Section 671(b) of the Vehicle Code provides: 'The driver of a motor vehicle when reasonably necessary to insure safe operation shall give audible warning with his horn. Such horn shall not otherwise be used.' (Emphasis added.) Defendants argue that this section covers the entire subject of the necessity for sounding of a horn when traveling on a highway, leaving no room for any additional regulation in that field. In support of their position they cite Pipoly v. Benson, 20 Cal.2d 366, 373, 125 P.2d 482, 486, 147 A.L.R. 515, where a local ordinance which entered 'a field intended to be occupied fully by the state legislation' was held invalid. But the situation here is clearly distinguishable.
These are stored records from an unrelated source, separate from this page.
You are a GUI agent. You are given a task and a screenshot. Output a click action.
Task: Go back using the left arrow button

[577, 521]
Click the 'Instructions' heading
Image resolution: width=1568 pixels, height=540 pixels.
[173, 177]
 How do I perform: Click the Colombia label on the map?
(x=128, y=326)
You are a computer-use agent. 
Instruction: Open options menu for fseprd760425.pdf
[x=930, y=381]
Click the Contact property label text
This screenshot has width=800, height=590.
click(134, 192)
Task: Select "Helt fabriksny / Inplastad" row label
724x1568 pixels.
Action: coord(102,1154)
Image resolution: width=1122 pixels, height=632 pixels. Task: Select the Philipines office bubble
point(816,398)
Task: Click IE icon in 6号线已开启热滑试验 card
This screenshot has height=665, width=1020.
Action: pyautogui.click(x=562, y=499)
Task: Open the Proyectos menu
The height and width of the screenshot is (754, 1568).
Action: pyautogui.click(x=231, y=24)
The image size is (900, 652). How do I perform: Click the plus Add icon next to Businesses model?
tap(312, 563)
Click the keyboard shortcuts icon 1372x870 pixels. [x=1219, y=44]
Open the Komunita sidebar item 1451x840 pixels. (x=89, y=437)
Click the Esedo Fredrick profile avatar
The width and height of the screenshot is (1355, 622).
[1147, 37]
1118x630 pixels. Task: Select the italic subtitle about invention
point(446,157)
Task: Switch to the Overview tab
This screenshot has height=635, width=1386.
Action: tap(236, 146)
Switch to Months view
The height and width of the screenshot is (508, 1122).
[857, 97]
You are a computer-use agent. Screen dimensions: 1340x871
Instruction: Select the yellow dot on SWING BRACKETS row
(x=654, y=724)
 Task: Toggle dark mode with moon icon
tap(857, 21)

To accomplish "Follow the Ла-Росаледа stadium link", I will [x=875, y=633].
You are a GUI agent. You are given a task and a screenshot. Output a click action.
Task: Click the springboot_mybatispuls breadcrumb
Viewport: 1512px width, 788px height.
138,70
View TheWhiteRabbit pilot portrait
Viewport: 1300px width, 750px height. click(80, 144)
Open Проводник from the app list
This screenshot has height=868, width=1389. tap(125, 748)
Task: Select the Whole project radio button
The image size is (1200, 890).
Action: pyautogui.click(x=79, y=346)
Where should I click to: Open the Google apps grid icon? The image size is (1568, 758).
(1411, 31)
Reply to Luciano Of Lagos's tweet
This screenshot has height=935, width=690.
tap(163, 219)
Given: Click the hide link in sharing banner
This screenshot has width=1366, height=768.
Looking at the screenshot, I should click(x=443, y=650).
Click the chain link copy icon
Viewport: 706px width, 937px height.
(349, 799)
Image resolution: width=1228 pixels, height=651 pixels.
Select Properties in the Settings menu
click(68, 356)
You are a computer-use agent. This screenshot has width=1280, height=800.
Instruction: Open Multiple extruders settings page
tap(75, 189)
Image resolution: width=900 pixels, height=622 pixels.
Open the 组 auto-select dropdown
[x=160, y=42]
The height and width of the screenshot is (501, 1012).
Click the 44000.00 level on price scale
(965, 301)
Sections 6312 and 6500 of the Labor Code expressly recognize the need for safety measures for the protection of workmen at their places of employment; and pursuant to the express authority found in those sections, the Division of Industrial Safety issued Safety Order 1753(b) regulating truck backing operations and declaring, in effect, that the sounding of the warning was 'reasonably necessary to insure safe operation' during such backing. The codes must be regarded as blending into each other and forming a single statute. 23 Cal.Jur. § 169, p. 791; In re Porterfield, 28 Cal.2d 91, 100, 168 P.2d 706, 167 A.L.R. 675. The safety order was but a more specific safety requirement imposed under the authority of the cited sections to take care of the exigencies of a particular situation; and it was complementary to, rather than inconsistent with, section 671(b) of the Vehicle Code. Government Code, § 11374; 2 Cal.Jur.2d § 71, p. 143, et seq.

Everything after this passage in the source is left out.